Actual Field tests performed in heavy and extra-heavy oil wells in San Tome, Venezuela reveal that axial load does have a direct relation with Progressive Cavity Pump (PCP) downhole conditions. The differential pressure across the pump is easy to infer by just measuring the surface axial load of the system and surface pressures. This fact is particularly useful to diagnose a PCP (known to be very difficult to do for this system). Good inferences on downhole conditions allow PCP optimization to be done much easier and more efficiently. It has been proven in beam pump applications that the dynagraph chart (axial load vs. pump cycle) can be used to diagnose and optimize the pump and the well. The same principle is used for PCPs, except a rotational effect has to be taken into account. Of course by using the rest of the operational data that assist with construction and recognition of operational patterns, the PCP diagnostics becomes more exact and efficient for the production engineer.
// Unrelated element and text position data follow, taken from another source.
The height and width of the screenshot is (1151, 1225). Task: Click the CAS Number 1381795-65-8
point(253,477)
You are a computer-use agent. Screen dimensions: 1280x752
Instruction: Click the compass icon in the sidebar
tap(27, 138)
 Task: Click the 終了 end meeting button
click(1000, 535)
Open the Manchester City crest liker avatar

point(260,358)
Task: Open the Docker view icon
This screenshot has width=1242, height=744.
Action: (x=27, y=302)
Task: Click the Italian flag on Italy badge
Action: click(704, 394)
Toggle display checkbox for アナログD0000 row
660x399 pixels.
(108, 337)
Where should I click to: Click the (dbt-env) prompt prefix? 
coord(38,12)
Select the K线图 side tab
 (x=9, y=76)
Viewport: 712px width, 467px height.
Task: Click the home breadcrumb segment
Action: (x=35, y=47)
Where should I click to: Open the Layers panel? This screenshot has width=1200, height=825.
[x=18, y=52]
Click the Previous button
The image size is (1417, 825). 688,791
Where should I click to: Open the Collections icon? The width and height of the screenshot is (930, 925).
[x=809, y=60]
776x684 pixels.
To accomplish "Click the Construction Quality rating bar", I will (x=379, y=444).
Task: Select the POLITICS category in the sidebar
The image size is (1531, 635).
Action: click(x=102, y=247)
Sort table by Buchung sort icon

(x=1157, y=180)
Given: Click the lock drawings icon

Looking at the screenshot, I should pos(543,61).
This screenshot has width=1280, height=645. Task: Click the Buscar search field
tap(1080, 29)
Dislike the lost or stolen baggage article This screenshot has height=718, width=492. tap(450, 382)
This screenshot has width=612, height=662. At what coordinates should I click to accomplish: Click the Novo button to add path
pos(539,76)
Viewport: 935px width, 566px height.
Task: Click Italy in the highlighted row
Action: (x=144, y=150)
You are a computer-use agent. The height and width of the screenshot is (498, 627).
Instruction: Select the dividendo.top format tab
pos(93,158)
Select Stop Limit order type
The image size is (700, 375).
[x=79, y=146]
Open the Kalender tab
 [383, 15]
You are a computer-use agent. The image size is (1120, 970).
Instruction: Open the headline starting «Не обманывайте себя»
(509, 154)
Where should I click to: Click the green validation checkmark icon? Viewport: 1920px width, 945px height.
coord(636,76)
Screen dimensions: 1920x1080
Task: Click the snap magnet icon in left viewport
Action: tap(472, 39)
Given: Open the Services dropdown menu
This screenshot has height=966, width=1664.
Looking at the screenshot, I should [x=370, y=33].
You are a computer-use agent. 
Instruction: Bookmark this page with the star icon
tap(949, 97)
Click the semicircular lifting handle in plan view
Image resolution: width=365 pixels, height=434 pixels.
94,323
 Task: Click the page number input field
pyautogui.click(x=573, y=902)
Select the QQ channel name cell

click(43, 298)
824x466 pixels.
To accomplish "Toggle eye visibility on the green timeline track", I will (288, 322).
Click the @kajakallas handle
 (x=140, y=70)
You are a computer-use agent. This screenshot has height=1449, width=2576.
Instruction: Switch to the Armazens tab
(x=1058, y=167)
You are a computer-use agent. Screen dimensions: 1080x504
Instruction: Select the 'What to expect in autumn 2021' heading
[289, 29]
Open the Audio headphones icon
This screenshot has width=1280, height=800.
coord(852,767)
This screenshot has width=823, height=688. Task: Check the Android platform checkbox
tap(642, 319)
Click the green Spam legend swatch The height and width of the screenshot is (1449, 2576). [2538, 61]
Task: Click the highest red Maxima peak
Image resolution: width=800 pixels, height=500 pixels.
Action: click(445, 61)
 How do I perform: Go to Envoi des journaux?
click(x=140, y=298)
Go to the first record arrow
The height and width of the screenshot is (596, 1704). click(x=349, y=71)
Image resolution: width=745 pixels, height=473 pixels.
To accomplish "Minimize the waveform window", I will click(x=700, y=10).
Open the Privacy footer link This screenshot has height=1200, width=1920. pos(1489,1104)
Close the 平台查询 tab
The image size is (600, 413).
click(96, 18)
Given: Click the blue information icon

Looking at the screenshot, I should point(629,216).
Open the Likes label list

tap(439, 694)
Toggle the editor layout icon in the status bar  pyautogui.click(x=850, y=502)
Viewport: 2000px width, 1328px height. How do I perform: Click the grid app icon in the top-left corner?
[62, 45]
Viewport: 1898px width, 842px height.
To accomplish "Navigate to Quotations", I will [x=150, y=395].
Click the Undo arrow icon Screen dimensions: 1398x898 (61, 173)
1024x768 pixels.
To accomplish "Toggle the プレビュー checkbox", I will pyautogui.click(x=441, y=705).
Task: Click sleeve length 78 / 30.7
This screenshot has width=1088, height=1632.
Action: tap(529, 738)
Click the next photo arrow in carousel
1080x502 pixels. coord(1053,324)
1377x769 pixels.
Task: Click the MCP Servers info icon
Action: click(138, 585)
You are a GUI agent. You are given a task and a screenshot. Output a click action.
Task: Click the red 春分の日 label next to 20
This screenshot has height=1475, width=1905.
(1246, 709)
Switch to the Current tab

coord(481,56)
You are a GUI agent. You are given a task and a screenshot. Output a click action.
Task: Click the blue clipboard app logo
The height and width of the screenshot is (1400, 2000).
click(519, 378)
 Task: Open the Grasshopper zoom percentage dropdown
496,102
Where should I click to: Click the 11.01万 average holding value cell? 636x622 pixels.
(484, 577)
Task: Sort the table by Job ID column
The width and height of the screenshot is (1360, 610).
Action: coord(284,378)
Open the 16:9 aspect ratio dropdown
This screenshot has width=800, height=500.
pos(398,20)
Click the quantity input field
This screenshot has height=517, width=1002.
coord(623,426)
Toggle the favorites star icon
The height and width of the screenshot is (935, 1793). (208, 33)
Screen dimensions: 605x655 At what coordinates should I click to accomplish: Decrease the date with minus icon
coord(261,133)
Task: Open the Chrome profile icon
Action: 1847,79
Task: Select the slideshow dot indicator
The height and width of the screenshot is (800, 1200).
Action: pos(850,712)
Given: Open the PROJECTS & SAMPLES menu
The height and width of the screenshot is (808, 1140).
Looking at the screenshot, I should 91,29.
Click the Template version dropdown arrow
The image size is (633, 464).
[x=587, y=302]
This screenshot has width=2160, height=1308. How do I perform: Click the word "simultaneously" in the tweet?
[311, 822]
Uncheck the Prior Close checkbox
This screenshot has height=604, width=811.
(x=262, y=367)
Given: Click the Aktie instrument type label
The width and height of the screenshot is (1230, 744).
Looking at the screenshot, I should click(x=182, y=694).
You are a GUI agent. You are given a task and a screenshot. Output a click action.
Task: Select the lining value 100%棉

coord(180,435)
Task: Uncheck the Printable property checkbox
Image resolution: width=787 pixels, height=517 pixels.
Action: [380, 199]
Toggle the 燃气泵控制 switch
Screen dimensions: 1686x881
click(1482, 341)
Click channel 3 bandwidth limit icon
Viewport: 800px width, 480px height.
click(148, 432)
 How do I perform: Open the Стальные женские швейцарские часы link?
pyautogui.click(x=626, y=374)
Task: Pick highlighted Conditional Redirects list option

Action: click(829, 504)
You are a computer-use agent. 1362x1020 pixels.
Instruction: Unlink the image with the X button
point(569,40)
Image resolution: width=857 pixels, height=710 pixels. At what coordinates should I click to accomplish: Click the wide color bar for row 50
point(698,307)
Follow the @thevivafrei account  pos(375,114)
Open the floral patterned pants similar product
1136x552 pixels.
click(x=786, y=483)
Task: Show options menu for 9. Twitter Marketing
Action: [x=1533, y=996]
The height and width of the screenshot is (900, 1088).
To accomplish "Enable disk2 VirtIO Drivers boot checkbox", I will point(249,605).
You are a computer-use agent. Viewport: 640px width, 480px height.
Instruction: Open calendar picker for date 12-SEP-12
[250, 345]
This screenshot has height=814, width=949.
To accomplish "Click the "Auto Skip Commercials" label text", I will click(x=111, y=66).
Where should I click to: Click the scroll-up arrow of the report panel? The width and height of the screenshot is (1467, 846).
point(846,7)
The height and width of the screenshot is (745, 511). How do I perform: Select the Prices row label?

The work herein presented reveals field tests of the system used to optimize PCP wells, based on the important usage of axial load and several other variables (current, pressures, etc) with a special ingredient that has a tremendous impact in optimization: Artificial Intelligence and Automation. The mathematical principles are also presented to encourage the usage of axial load in a multivariable mathematical model in order to complete a good optimization scheme for these wells. The hardware tools in the well completion needed to perform such a task are discussed as well, including the axial load measuring device.

The benefits of operating a PCP system using a Progressive Cavity Pump Optimization System (PCPOS) are substantial, as described in this paper. The idea is to reduce downtime, workovers, improve system operating response time and equipment useful life, while optimizing the well production.